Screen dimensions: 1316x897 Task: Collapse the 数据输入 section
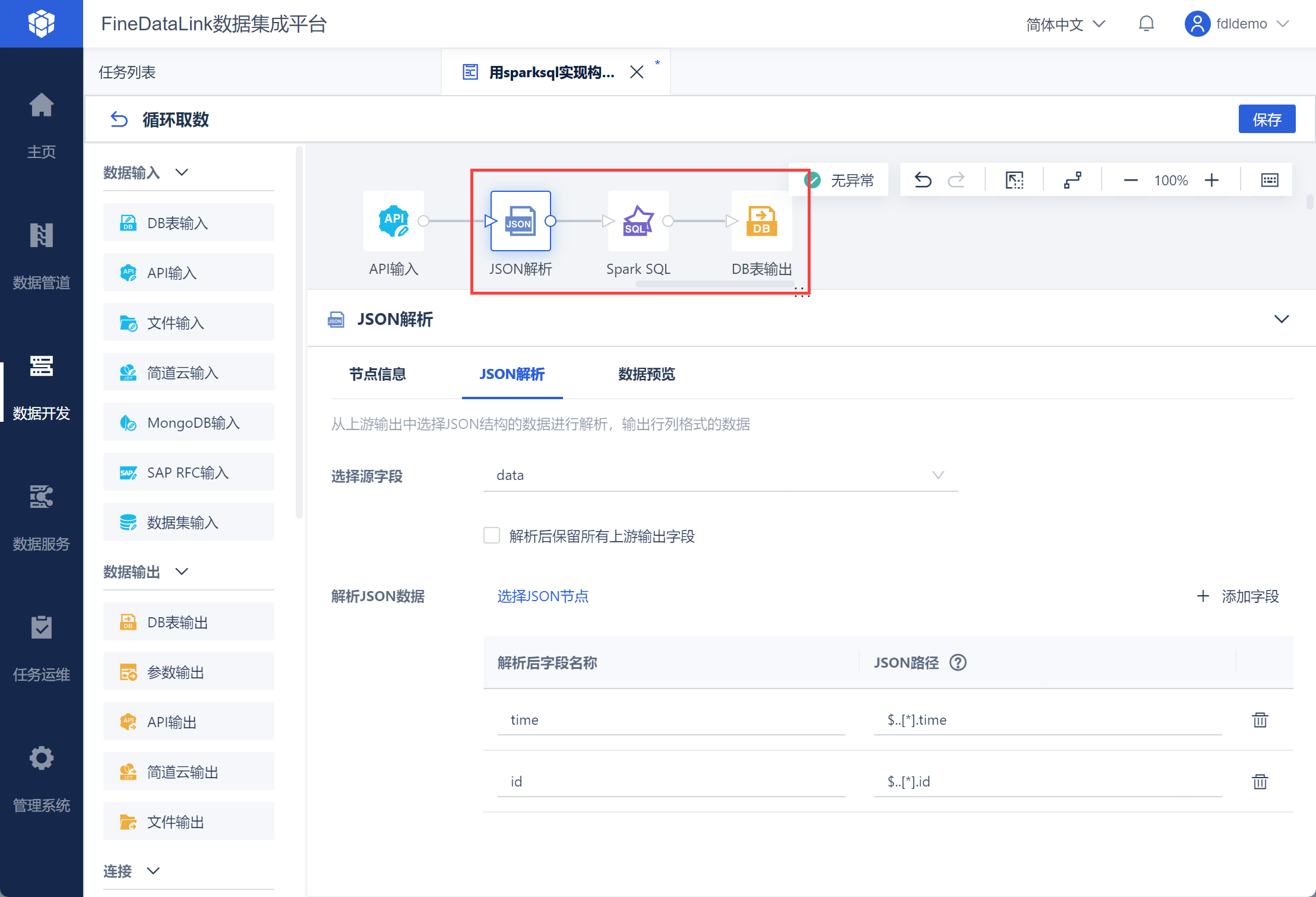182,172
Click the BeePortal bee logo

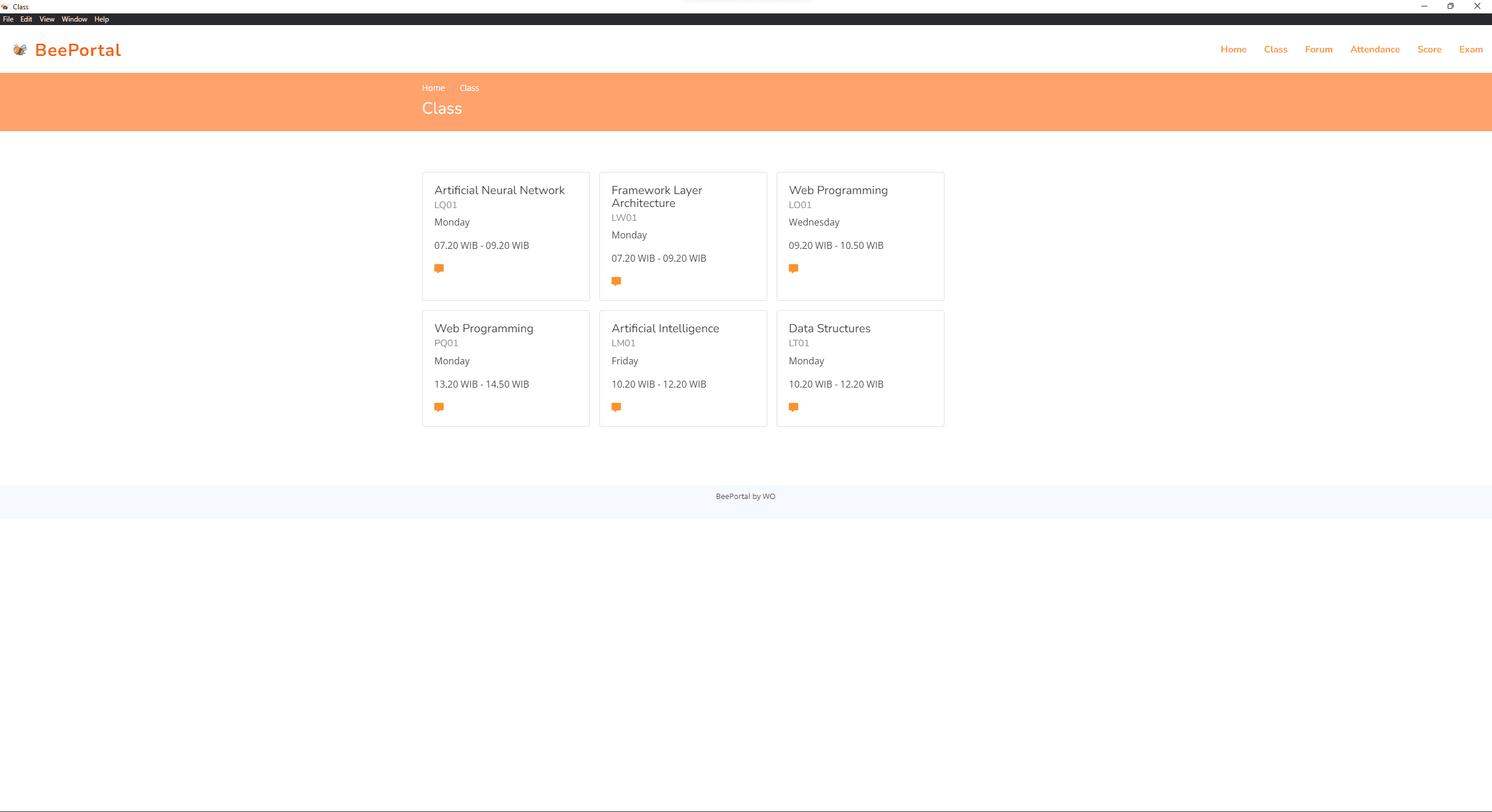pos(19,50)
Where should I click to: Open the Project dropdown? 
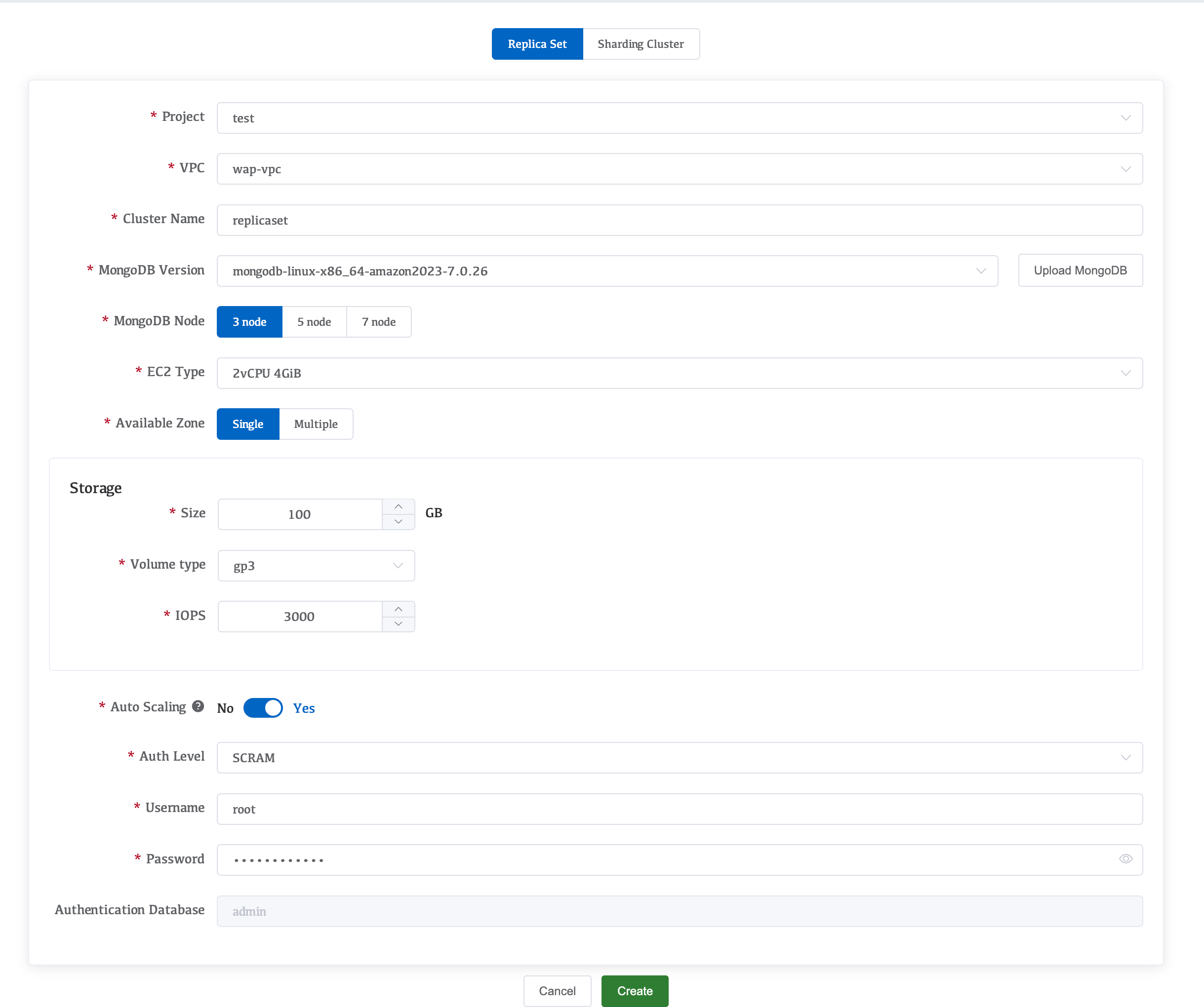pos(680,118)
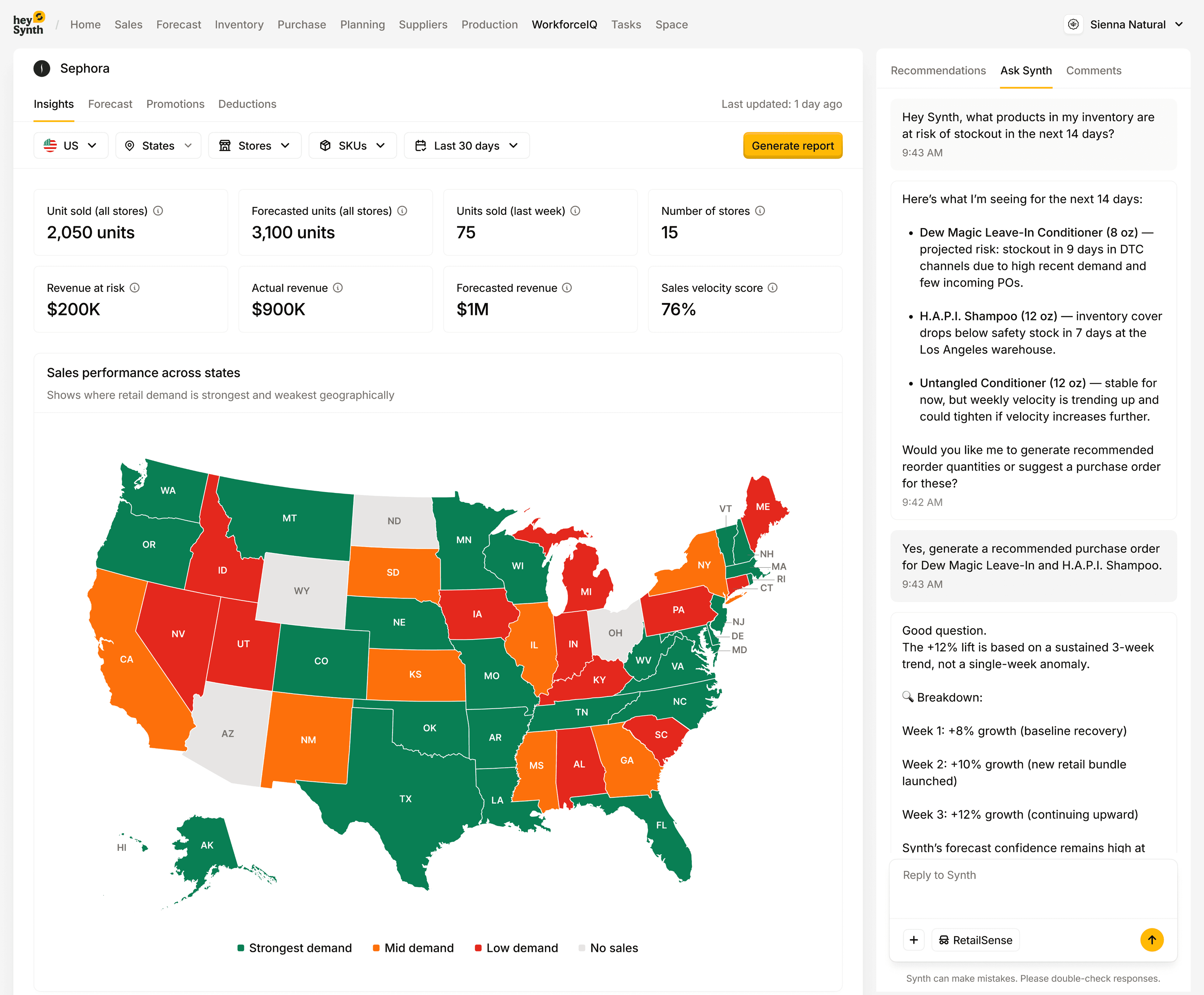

▬▬▬

◆ Task description ◆
Copy the lines of the records, beginning where the line containing "Click the BeePortal bee logo" appears and continuing through the final line, exactly and with no pictures.

◆ Output for this task ◆
Click the BeePortal bee logo

pos(19,50)
Where should I click to: Open the Project dropdown? 
pos(680,118)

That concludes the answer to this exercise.